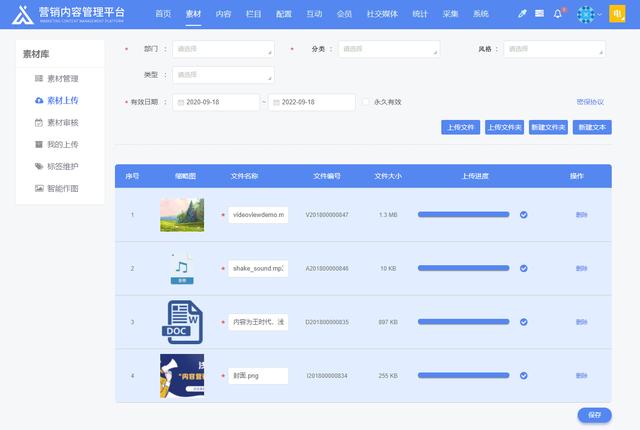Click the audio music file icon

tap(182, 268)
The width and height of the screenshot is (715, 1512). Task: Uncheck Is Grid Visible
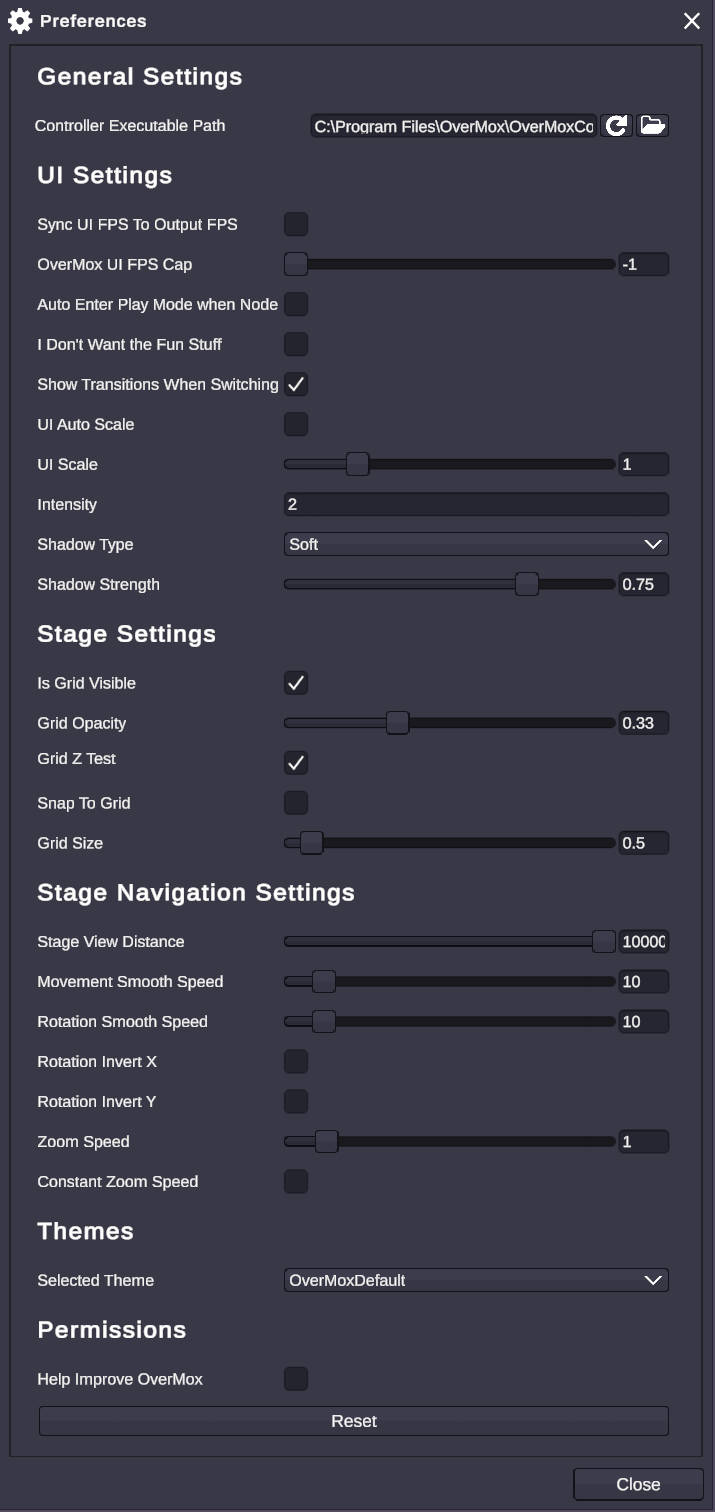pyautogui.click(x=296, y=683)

-*-

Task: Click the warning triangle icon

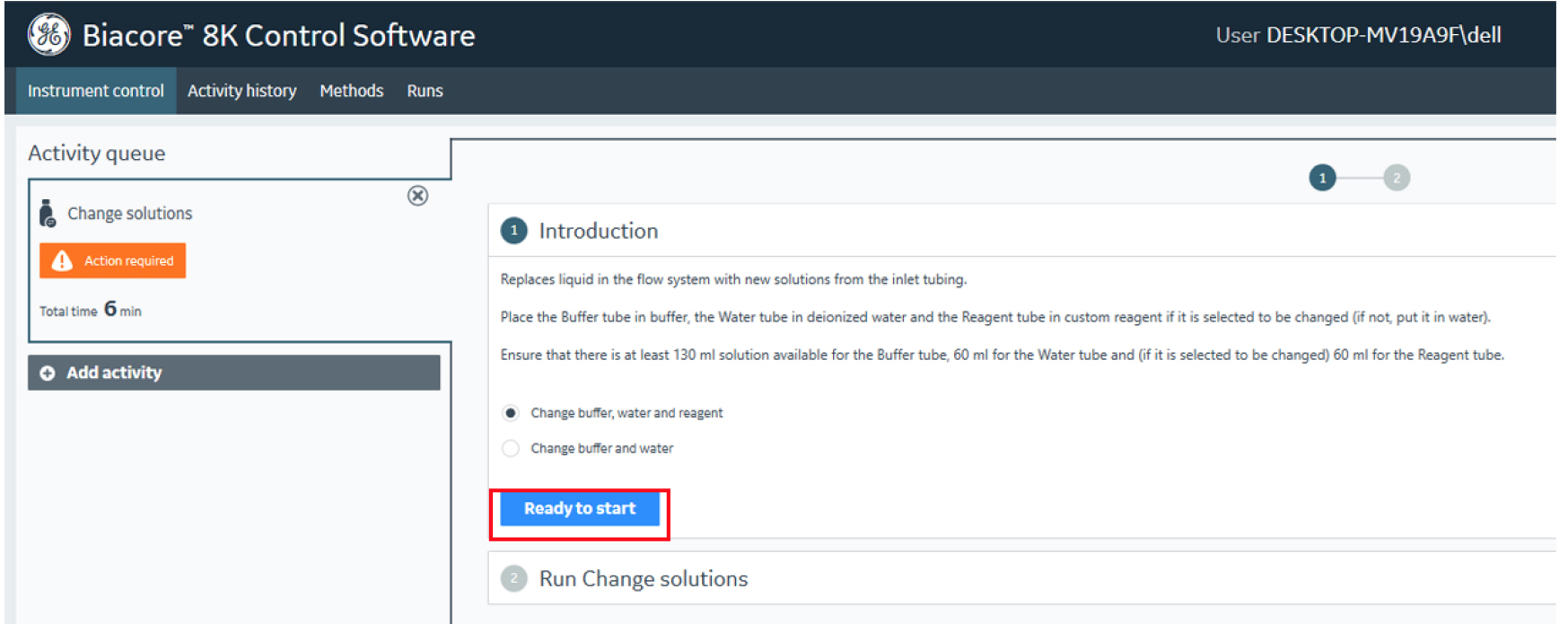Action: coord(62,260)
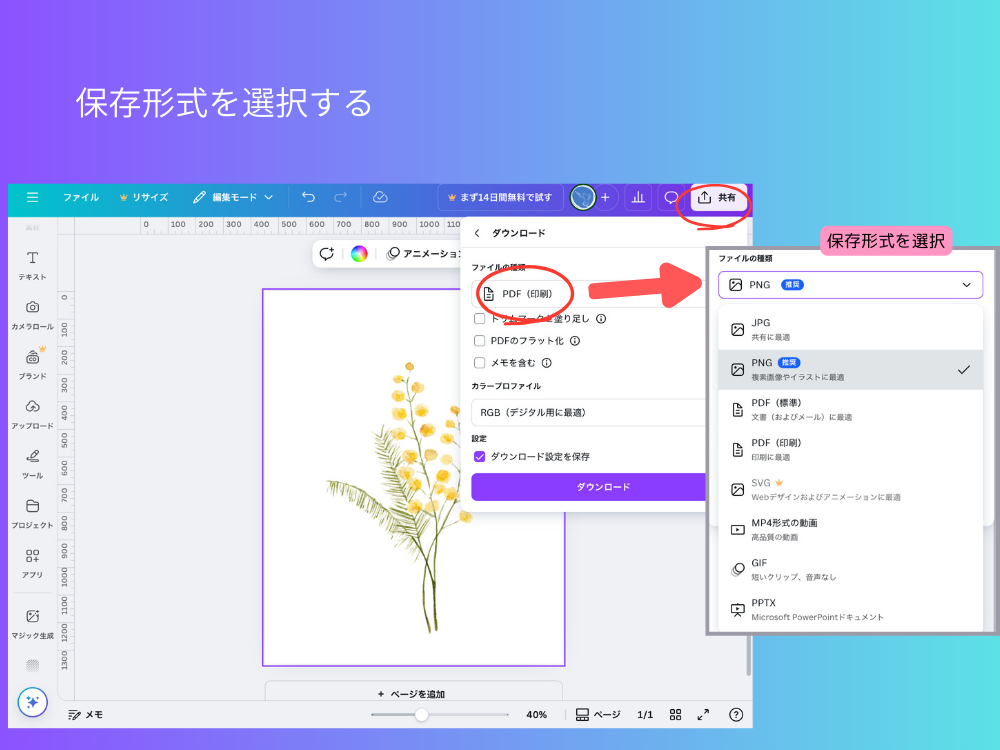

-*-

### Exercise
Reproduce the part of the data that opens with the line containing "The width and" and closes with the line containing "pyautogui.click(x=296, y=683)", both lines included, and leave the pictures out.

### Task output
The width and height of the screenshot is (715, 1512). Task: Uncheck Is Grid Visible
pyautogui.click(x=296, y=683)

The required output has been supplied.